--- Begin ---

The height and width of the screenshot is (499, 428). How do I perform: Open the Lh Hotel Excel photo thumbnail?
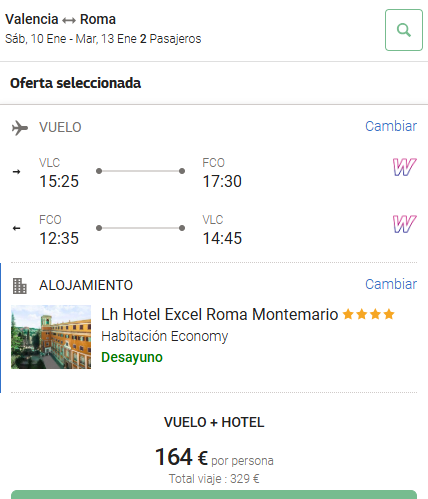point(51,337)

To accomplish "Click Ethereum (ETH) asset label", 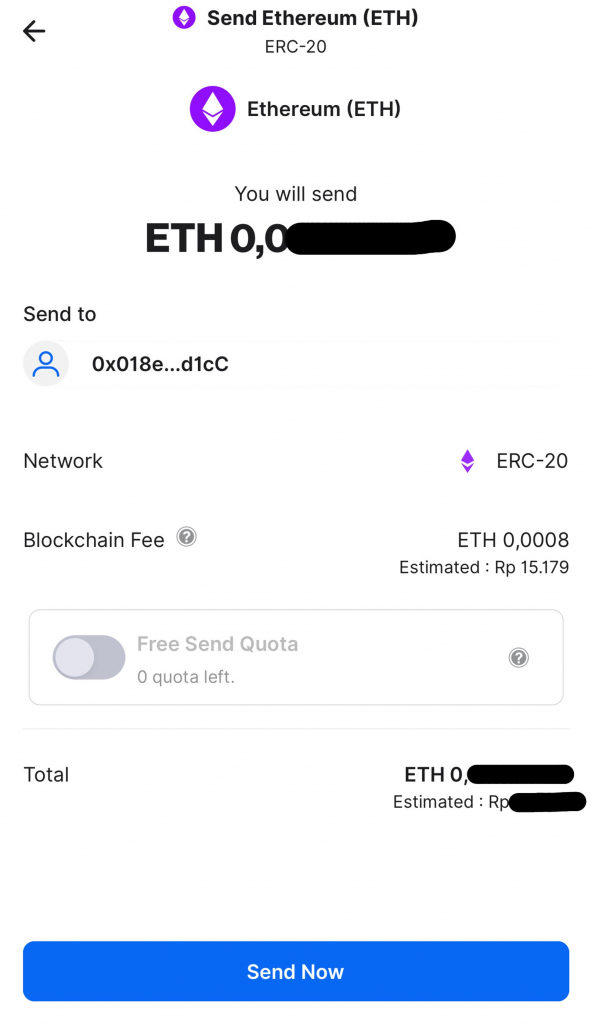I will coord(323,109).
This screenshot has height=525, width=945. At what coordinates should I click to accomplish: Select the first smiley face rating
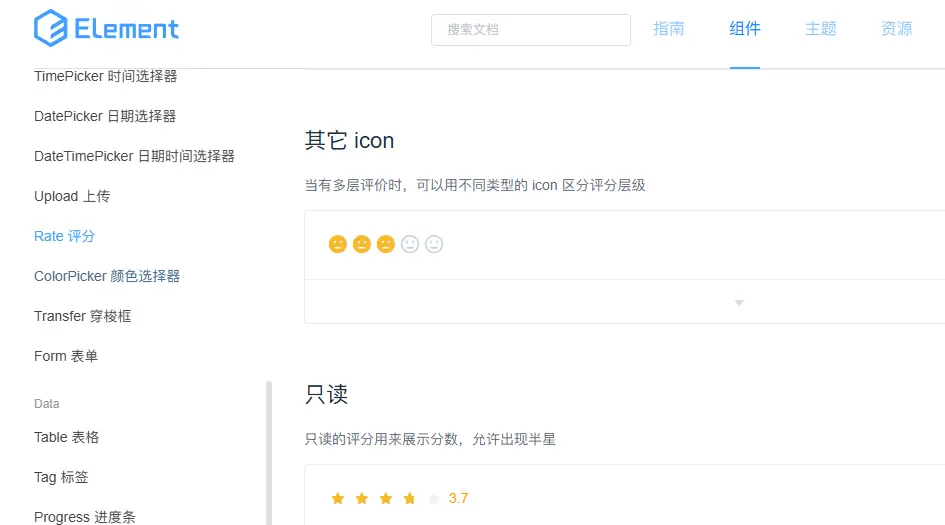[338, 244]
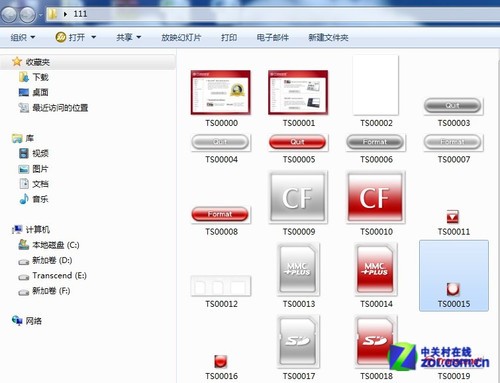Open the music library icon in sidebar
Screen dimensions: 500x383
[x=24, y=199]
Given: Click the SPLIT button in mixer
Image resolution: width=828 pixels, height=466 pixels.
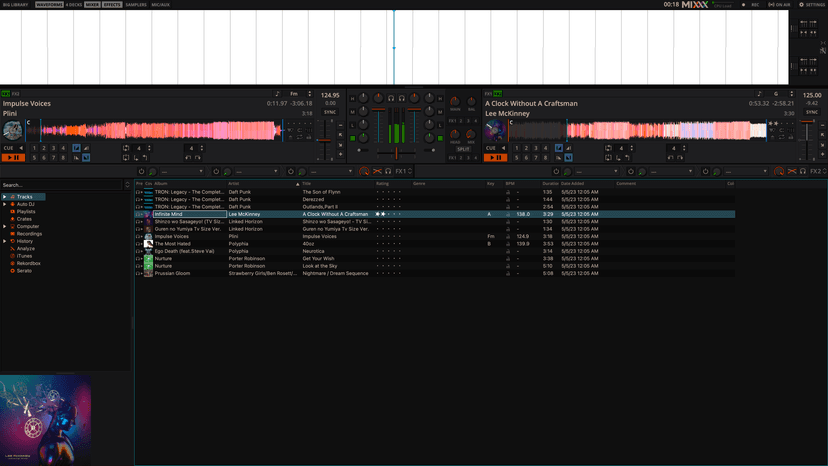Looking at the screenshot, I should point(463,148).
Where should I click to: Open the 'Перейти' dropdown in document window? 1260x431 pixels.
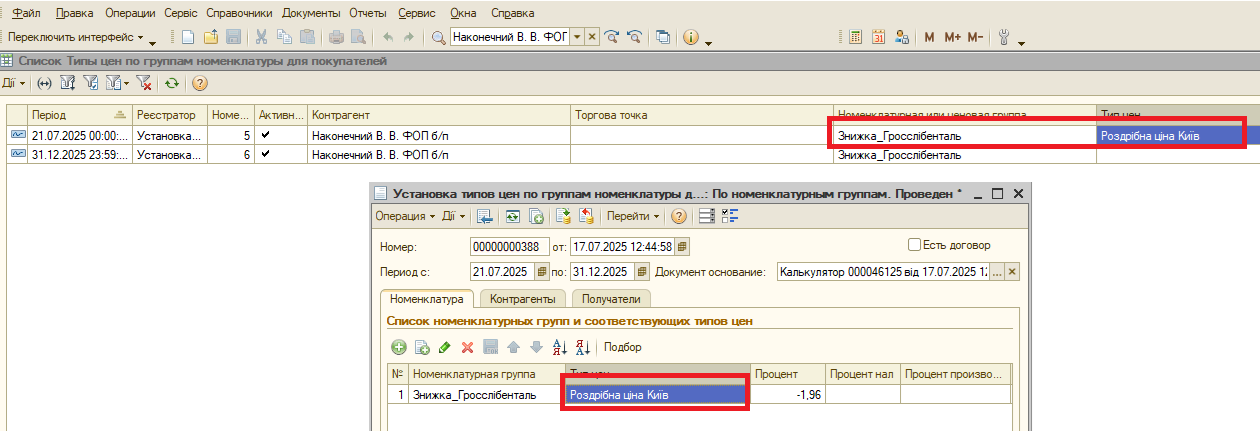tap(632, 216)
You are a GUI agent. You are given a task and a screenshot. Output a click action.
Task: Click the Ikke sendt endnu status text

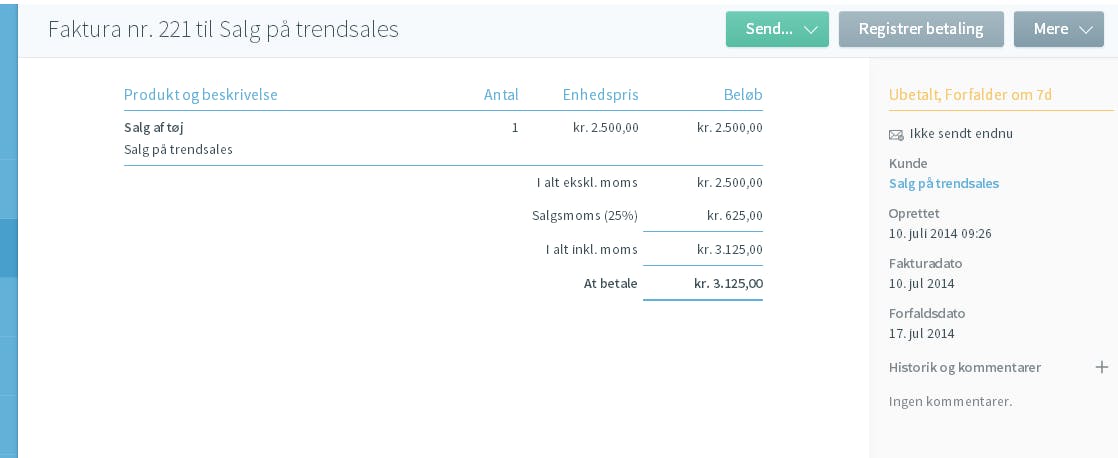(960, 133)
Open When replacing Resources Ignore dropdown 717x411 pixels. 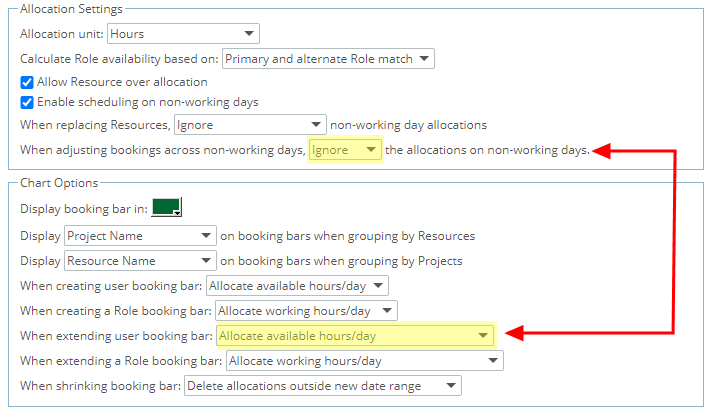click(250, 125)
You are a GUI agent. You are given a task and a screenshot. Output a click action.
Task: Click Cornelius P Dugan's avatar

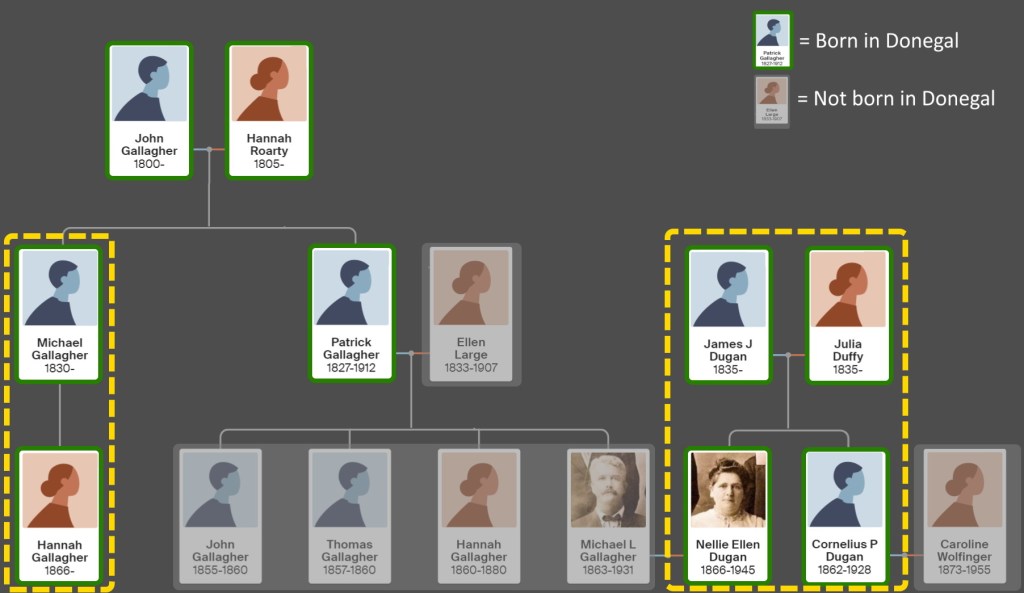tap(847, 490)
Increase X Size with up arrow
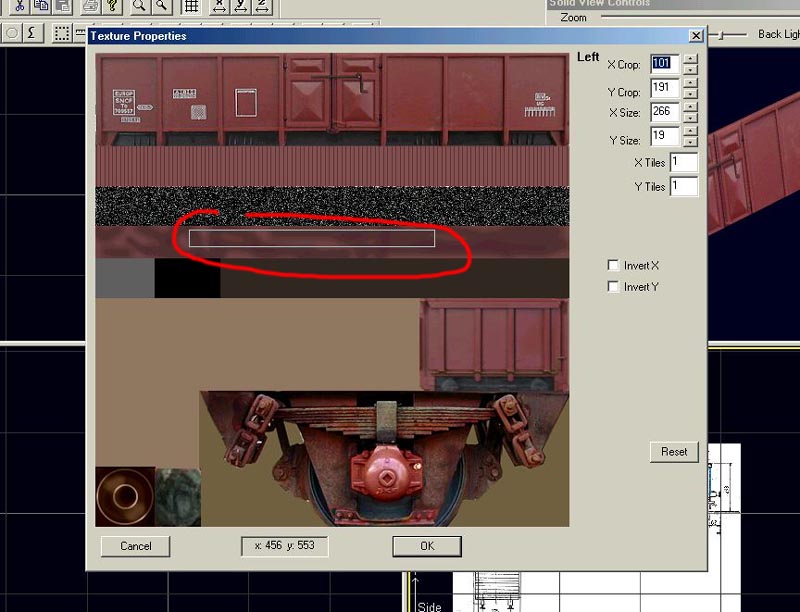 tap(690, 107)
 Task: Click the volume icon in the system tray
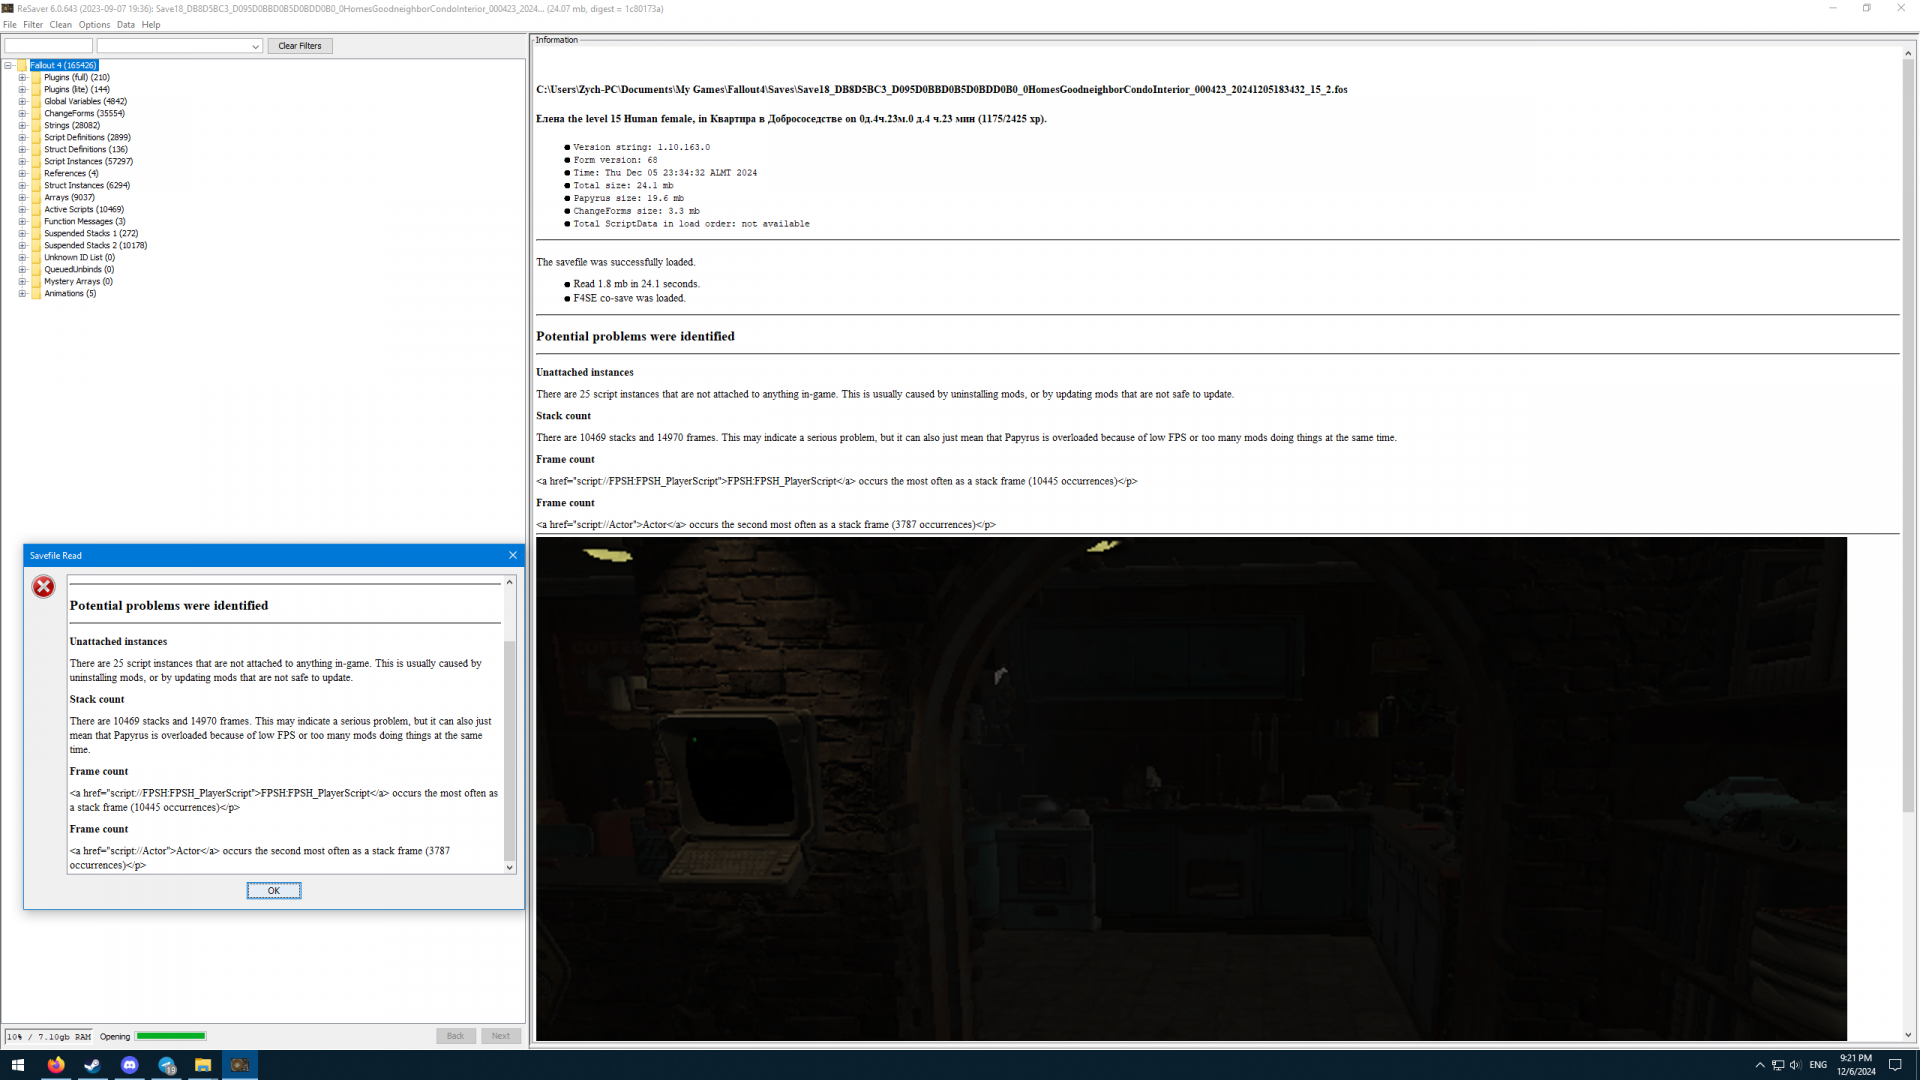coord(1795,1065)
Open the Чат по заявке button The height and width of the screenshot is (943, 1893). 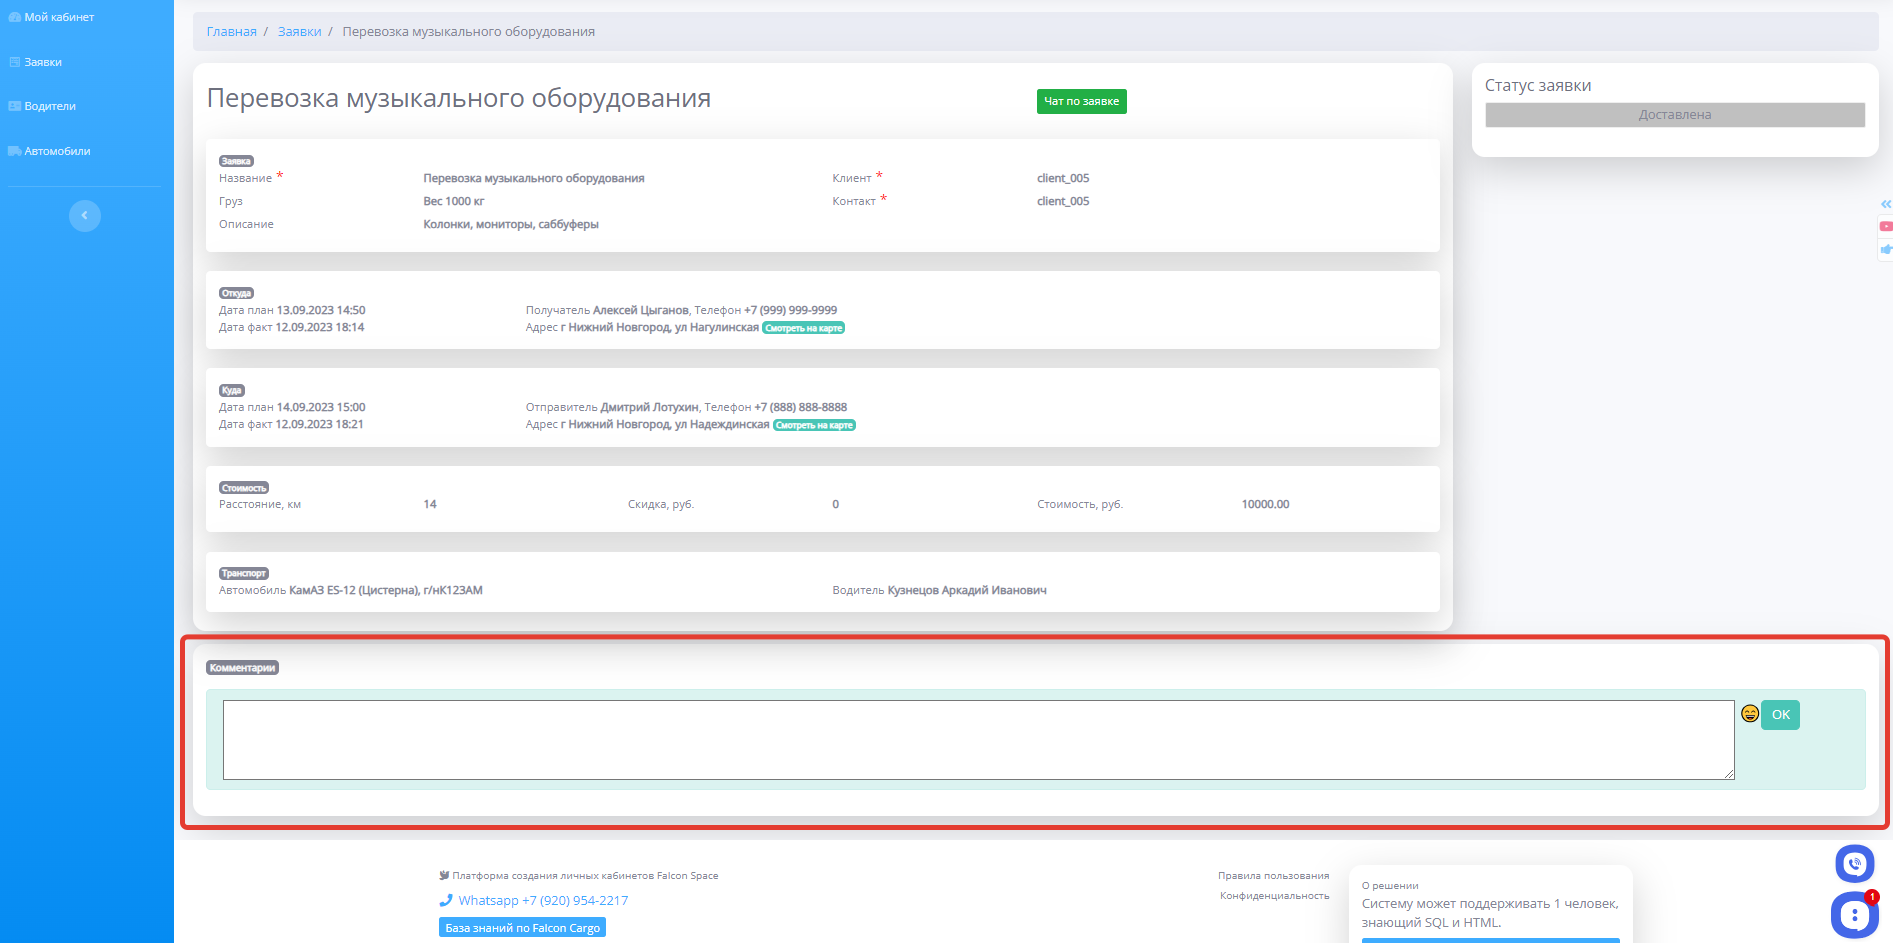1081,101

--- End ---

| Aim |
Output the listing from the line containing "Given: Click the SPLIT button in mixer" to the line containing "tap(632, 216)" as a JSON list of strings, with one string per line and blank lines omitted. Leave the pictures out of the answer.

| Result of this exercise |
[
  "Given: Click the SPLIT button in mixer",
  "Image resolution: width=828 pixels, height=466 pixels.",
  "Looking at the screenshot, I should point(463,148).",
  "Where should I click to: Open the 'Перейти' dropdown in document window? 1260x431 pixels.",
  "tap(632, 216)"
]